▶ **INSTRUCTIONS FOR THE TASK**
Given the material below, output exactly the lines from the line with "filter funnel icon" to the line with "Select the Templates Library tab", both ends included, and no other lines.

=======

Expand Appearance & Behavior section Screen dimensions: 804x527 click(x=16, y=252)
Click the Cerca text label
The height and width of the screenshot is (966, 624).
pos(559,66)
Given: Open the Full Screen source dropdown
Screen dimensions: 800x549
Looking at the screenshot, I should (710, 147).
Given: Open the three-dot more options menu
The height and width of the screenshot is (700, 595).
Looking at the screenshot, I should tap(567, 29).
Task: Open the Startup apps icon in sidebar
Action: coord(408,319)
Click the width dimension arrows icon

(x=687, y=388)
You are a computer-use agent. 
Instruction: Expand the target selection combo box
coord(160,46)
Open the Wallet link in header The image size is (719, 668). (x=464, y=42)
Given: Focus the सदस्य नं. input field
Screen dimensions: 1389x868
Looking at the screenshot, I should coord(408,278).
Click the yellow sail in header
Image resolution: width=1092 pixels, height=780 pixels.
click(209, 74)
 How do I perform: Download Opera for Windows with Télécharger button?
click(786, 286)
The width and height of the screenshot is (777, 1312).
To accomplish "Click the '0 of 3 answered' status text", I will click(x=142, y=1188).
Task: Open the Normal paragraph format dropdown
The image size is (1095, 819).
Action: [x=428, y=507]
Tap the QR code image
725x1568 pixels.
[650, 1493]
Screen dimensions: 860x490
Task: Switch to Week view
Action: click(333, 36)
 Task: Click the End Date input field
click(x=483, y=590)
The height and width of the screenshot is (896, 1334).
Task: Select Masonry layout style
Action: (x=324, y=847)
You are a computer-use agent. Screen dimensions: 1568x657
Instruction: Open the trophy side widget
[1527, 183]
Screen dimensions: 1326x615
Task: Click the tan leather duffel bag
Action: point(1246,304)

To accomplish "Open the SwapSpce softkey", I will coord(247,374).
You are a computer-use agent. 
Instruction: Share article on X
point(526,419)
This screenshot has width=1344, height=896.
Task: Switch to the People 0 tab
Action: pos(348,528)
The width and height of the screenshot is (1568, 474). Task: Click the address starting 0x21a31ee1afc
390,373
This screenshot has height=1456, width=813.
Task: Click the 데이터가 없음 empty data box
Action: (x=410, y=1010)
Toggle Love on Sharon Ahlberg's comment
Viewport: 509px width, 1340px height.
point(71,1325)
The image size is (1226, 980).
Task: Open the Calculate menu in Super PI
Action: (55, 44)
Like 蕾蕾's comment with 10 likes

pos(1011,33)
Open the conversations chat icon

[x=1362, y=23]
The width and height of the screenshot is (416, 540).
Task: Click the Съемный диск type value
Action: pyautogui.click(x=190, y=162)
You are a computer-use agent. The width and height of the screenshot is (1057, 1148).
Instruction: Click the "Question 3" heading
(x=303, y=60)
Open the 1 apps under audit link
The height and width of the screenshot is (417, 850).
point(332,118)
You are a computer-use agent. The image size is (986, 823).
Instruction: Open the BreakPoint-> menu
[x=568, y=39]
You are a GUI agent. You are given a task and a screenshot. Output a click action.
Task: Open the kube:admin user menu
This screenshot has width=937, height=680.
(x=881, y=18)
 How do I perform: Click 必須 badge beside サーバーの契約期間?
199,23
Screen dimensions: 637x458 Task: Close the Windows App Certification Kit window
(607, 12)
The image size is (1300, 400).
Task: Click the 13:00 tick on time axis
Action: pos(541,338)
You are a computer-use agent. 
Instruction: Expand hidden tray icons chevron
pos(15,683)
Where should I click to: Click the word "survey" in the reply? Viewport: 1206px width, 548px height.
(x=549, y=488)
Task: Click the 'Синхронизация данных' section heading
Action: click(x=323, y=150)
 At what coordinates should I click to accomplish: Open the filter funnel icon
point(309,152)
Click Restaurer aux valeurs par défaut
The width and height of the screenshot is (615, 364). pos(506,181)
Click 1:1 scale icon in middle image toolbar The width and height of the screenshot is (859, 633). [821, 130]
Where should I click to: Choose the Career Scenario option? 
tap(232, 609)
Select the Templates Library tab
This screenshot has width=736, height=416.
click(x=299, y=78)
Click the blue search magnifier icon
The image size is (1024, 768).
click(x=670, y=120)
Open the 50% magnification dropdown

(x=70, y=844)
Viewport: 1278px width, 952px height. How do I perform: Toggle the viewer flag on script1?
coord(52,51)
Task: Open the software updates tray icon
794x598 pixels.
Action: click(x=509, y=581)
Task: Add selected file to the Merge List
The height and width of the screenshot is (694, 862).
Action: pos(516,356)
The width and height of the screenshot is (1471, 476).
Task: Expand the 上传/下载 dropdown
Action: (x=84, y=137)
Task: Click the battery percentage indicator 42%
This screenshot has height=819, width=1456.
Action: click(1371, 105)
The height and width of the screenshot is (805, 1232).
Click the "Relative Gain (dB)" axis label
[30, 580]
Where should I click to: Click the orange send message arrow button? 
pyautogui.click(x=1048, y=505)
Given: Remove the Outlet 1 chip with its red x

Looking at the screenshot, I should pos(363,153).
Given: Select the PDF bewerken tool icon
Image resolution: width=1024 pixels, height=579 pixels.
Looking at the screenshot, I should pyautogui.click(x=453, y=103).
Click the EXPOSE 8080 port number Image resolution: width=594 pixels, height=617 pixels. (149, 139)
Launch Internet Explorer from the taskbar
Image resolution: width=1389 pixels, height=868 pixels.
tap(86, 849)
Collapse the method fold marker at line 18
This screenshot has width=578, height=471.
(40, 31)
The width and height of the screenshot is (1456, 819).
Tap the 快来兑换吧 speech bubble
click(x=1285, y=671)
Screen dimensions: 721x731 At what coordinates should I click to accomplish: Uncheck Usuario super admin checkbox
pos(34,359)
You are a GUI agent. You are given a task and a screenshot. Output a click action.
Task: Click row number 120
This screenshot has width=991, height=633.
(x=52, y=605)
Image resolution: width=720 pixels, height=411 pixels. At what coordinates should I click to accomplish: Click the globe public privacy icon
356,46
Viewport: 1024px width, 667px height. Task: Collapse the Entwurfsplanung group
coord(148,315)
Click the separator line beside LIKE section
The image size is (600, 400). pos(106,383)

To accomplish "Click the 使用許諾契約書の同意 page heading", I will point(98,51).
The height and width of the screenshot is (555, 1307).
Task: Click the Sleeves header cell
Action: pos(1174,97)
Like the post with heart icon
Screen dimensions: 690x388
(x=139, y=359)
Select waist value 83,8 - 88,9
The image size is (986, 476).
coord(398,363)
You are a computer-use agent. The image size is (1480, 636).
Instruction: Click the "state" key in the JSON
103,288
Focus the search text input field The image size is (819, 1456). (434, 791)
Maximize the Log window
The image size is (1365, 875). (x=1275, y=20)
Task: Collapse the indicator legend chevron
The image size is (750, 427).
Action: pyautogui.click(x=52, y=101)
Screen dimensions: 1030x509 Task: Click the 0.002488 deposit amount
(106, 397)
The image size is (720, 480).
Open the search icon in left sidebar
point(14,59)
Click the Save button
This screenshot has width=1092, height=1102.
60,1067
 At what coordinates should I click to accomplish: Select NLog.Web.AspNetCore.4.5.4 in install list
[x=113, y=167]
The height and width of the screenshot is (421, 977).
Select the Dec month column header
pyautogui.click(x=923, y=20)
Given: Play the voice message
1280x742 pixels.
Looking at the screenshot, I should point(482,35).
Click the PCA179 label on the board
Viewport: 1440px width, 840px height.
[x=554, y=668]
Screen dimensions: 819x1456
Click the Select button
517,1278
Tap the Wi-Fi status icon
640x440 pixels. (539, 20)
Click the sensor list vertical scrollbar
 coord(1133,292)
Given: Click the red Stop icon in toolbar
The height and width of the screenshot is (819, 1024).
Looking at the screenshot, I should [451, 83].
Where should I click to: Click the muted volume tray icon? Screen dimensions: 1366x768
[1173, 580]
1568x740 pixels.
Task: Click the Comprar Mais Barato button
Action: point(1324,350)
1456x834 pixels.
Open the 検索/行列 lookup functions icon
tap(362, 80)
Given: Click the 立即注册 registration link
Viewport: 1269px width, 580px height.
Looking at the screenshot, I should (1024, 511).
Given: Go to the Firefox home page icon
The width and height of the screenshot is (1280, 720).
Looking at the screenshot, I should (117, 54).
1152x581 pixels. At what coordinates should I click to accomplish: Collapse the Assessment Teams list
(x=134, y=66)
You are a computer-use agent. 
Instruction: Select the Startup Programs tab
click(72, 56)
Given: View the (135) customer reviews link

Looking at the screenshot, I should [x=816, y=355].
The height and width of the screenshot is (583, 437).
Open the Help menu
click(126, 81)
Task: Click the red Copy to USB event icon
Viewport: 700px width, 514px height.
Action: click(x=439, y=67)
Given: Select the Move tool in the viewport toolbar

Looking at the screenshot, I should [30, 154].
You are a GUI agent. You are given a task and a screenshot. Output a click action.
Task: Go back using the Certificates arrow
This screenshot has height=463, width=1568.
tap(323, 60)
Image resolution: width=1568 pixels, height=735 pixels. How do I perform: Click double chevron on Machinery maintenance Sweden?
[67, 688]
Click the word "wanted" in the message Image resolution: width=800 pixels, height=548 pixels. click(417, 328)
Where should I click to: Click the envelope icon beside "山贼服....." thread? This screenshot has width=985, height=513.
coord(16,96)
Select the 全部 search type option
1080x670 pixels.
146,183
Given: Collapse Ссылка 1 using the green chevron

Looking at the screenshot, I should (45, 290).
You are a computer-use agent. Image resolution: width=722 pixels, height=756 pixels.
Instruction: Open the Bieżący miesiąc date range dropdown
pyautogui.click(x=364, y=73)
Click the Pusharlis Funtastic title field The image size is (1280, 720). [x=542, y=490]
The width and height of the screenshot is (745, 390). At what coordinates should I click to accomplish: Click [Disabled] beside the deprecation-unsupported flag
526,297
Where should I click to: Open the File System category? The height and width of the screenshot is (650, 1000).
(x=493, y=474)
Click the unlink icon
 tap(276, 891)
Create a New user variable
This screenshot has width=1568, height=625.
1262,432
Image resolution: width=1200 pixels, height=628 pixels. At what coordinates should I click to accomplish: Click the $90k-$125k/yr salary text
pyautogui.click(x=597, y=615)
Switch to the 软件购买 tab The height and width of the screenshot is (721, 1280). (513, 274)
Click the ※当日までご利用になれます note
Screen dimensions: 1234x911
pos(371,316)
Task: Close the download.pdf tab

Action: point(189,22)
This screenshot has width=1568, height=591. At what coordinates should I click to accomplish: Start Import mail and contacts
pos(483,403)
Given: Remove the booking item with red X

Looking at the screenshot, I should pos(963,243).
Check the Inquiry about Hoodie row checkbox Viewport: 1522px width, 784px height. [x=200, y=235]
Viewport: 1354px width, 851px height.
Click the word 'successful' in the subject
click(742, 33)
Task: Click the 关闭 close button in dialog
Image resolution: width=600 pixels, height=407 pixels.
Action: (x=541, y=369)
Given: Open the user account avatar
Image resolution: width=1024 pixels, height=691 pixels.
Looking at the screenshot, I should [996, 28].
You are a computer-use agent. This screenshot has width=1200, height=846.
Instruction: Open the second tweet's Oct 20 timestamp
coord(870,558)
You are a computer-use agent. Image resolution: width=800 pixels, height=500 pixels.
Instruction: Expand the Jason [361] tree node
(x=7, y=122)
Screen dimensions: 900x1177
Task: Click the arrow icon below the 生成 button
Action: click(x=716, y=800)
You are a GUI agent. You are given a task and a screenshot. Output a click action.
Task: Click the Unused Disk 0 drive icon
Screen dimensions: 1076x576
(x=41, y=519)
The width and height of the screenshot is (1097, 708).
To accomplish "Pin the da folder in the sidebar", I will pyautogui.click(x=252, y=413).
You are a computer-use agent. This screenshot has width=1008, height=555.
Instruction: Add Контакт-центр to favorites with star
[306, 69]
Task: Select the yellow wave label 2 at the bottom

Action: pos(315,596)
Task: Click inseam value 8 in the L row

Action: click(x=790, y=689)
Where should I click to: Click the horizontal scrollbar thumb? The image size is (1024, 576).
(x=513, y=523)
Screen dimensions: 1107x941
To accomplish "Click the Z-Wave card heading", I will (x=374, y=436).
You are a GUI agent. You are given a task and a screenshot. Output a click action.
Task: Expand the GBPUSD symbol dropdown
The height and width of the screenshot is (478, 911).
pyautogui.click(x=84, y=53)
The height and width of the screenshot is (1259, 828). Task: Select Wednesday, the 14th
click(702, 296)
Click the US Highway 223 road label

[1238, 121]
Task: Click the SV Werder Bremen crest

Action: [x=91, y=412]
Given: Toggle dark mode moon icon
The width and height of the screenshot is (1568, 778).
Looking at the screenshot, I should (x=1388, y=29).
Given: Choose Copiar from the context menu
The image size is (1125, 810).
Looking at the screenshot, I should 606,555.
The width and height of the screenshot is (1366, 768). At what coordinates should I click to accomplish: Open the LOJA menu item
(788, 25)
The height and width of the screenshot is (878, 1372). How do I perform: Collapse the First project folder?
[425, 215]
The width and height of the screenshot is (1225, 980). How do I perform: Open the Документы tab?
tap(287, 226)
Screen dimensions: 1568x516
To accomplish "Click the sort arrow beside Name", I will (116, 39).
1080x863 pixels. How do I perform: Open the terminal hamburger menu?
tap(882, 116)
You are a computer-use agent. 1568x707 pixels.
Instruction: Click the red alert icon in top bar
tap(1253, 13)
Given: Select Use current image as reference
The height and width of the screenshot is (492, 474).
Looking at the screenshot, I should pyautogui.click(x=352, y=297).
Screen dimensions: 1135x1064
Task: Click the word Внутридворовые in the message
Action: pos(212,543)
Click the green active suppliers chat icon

=======

▶ **OUTPUT OF THE TASK**
 At what coordinates should I click to accomplish: Open the filter funnel icon
point(309,152)
Click Restaurer aux valeurs par défaut
The width and height of the screenshot is (615, 364). pos(506,181)
Click 1:1 scale icon in middle image toolbar The width and height of the screenshot is (859, 633). [821, 130]
Where should I click to: Choose the Career Scenario option? 
tap(232, 609)
Select the Templates Library tab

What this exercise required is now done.